DALLAS – The National Archives released a trove of records from the Kennedy assassination files on a Friday afternoon. It was another strange stream of loose strings, dead ends and tangents with little apparent connection to the assassination of the nation's 35th president.
Here and there, the odd curiosity did appear, offering insight into the effort to understand the circumstances of Kennedy's murder but providing nothing to cast the official conclusions into doubt.
The National Archives placed 10,744 records online Friday — documents kept under seal for decades and due for release three weeks ago.
All of the documents come from the FBI's files. The batch includes 144 that had never been released, and 2,408 that remain partly classified, with much of the material blacked out 54 years after President John Kennedy's murder in Dallas on Nov. 22, 1963.
To the layman, these large document dumps — thousands of pages at a time — may appear to be impressive feats of government transparency. However, many of the documents are copies, or copies of copies, or previously redacted versions of copies. There are no Kennedy assassination bombshells to speak of.

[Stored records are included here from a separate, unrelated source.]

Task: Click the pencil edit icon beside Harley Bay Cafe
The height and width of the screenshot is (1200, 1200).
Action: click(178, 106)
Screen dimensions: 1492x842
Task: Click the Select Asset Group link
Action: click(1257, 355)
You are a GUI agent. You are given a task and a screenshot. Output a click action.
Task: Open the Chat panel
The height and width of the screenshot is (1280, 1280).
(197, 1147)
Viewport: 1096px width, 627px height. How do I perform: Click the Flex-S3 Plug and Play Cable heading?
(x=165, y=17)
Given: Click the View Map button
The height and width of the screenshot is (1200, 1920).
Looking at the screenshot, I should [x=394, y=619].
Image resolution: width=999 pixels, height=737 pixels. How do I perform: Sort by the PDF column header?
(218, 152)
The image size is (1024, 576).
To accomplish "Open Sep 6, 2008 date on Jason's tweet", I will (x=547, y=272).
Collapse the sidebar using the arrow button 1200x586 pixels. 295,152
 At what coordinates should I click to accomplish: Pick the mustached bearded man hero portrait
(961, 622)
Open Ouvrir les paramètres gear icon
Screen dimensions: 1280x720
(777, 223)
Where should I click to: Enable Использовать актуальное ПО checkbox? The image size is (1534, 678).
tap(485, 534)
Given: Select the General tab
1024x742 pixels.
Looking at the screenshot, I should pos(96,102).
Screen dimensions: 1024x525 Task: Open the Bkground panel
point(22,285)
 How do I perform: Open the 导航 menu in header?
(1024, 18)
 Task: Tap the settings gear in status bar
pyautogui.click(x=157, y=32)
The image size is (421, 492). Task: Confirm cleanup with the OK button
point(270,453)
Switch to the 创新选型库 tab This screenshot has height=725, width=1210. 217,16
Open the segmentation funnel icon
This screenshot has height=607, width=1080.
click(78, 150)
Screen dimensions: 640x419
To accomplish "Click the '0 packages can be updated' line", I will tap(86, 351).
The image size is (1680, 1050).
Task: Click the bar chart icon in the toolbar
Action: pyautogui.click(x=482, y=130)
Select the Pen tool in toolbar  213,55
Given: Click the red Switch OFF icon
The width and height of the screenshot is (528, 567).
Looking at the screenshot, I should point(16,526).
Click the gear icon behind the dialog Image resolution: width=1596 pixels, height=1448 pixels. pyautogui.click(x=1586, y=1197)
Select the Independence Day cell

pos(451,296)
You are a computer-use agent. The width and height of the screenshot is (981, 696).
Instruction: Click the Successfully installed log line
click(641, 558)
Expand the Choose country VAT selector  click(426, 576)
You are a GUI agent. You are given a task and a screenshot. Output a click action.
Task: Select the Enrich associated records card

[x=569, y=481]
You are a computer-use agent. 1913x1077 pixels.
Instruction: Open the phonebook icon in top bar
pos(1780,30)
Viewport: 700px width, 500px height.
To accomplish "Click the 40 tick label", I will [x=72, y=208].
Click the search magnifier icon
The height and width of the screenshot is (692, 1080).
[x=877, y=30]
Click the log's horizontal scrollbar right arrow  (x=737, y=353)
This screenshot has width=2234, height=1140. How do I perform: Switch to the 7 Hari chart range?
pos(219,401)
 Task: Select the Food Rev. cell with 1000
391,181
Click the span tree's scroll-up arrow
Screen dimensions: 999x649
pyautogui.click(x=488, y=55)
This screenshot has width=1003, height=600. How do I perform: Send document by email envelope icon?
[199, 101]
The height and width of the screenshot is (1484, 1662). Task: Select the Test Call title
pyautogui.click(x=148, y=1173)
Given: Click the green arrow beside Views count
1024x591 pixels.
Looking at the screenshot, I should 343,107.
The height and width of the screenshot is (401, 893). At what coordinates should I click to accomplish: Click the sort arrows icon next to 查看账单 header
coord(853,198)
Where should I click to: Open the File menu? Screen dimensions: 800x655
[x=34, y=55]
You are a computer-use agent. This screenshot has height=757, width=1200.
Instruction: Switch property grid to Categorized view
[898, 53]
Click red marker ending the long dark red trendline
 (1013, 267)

Look at a series of documents in the latest batch:
One file in the National Archives spreadsheet, which organizes the PDF documents, is a translation of a 1972 police report about an American who allegedly tried to pay for a Swiss hotel room with a fraudulent check.
The next document is a memo from the Swiss Central Police to an American attache, saying they were sending this police report to the U.S. Embassy. The third document, in German, is the original police report from Bern.